The Labor Department's closely watched employment report on Friday also showed the unemployment rate dropped to a 16-month low of 5.4 per cent and more people waded back into the labor force. The report followed on the heels of news last week that the economy fully recovered in the second quarter the sharp loss in output suffered during the very brief pandemic recession.

"We are charting new economic expansion territory in the third quarter," said Brian Bethune, professor of practice at Boston College in Boston. "The overall momentum of the recovery continues to build."

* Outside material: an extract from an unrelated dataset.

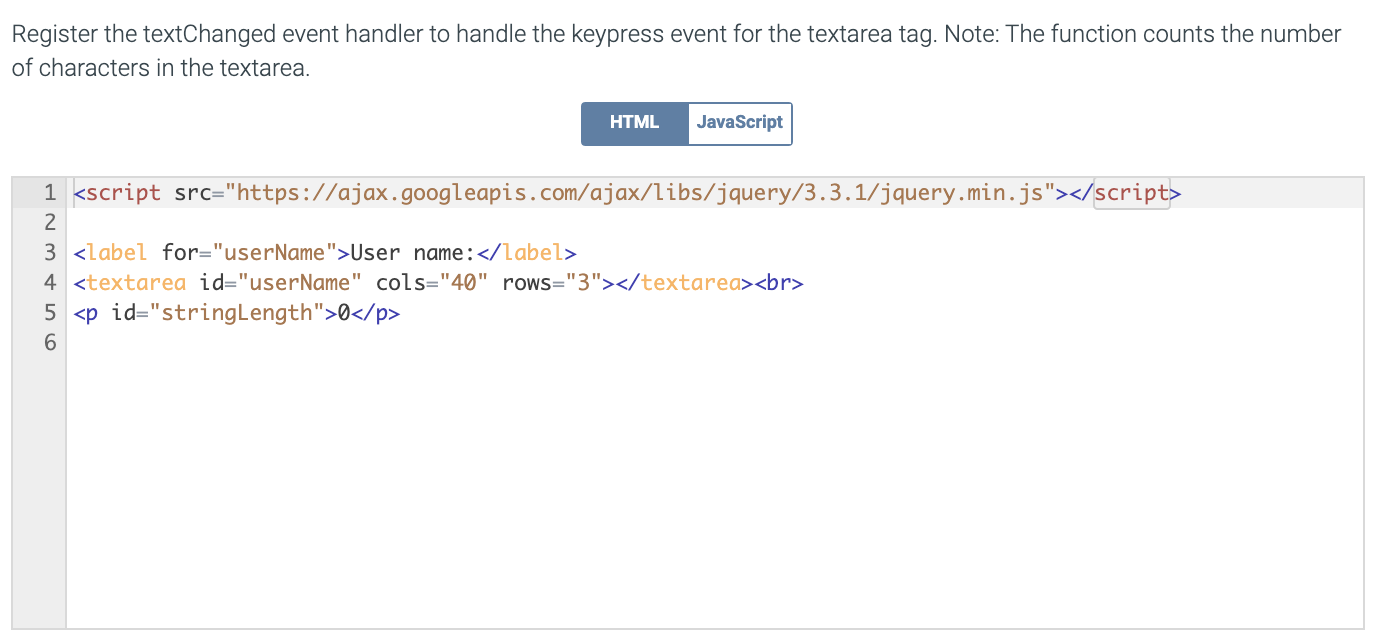Select the label tag on line 3
Viewport: 1375px width, 637px height.
coord(114,252)
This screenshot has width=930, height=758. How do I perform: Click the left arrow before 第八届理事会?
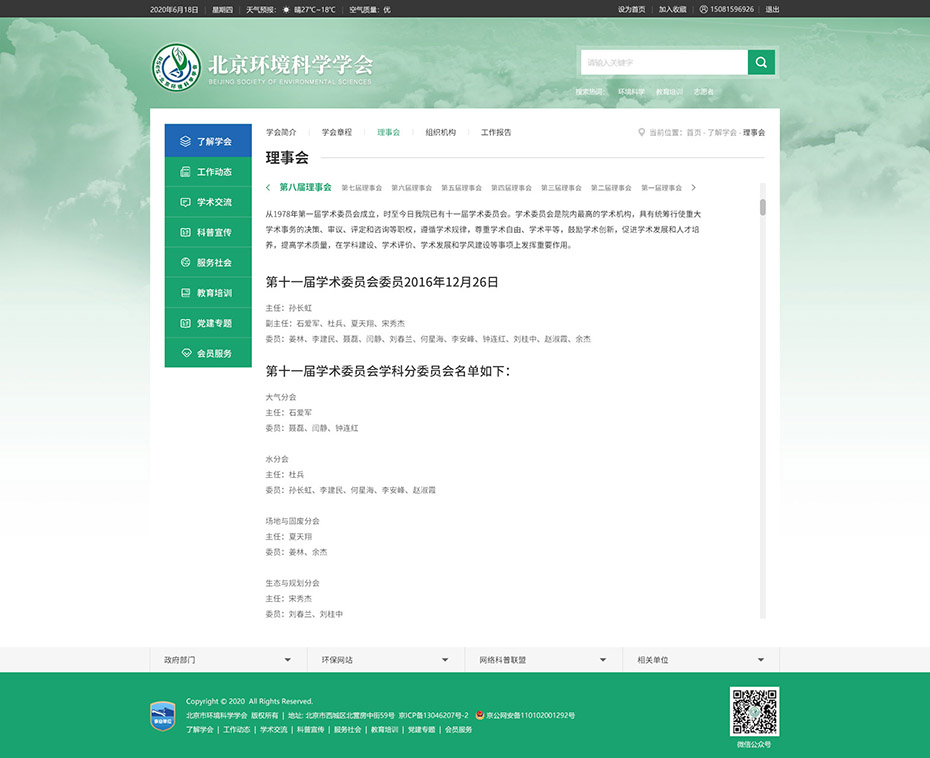pos(268,187)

Nonfarm payrolls increased by 943,000 jobs last month, the largest gain since August 2020, the survey of establishments showed. Data for May and June were revised to show 119,000 more jobs created than previously reported. Economists polled by Reuters had forecast payrolls would increase by 870,000 jobs.

The economy has created 4.3 million jobs this year, leaving employment 5.7 million jobs below its peak in February 2020.

President Joe Biden cheered the strong employment report. "More than 4 million jobs created since we took office," Biden wrote on Twitter. "It's historic - and proof our economic plan is working."

Hiring is being fueled by pent-up demand for workers in the labor-intensive services sector. Nearly $6 trillion in pandemic relief money from the government and Covid-19 vaccinations are driving domestic demand.

But a resurgence in infections, driven by the Delta variant of the coronavirus, could discourage some unemployed people from returning to the labor force.

July's employment report could bring the Federal Reserve a step closer to announcing plans to start scaling back its monthly bond-buying program. The US central bank last year slashed its benchmark overnight interest rate to near zero and is pumping money into the economy through the bond purchases.

"This is the last employment report Chair (Jerome) Powell sees before Jackson Hole, and we have to imagine that he lays the groundwork for a potential September tapering announcement," said Conrad DeQuadros, senior economic advisor at Brean Capital in New York.

"We think the odds continue to rise that tapering begins before the end of 2021."

Stocks on Wall Street rose, with the Dow Jones Industrial Average and the S&P 500 index hitting record highs. The dollar jumped against a basket of currencies. US Treasury prices fell.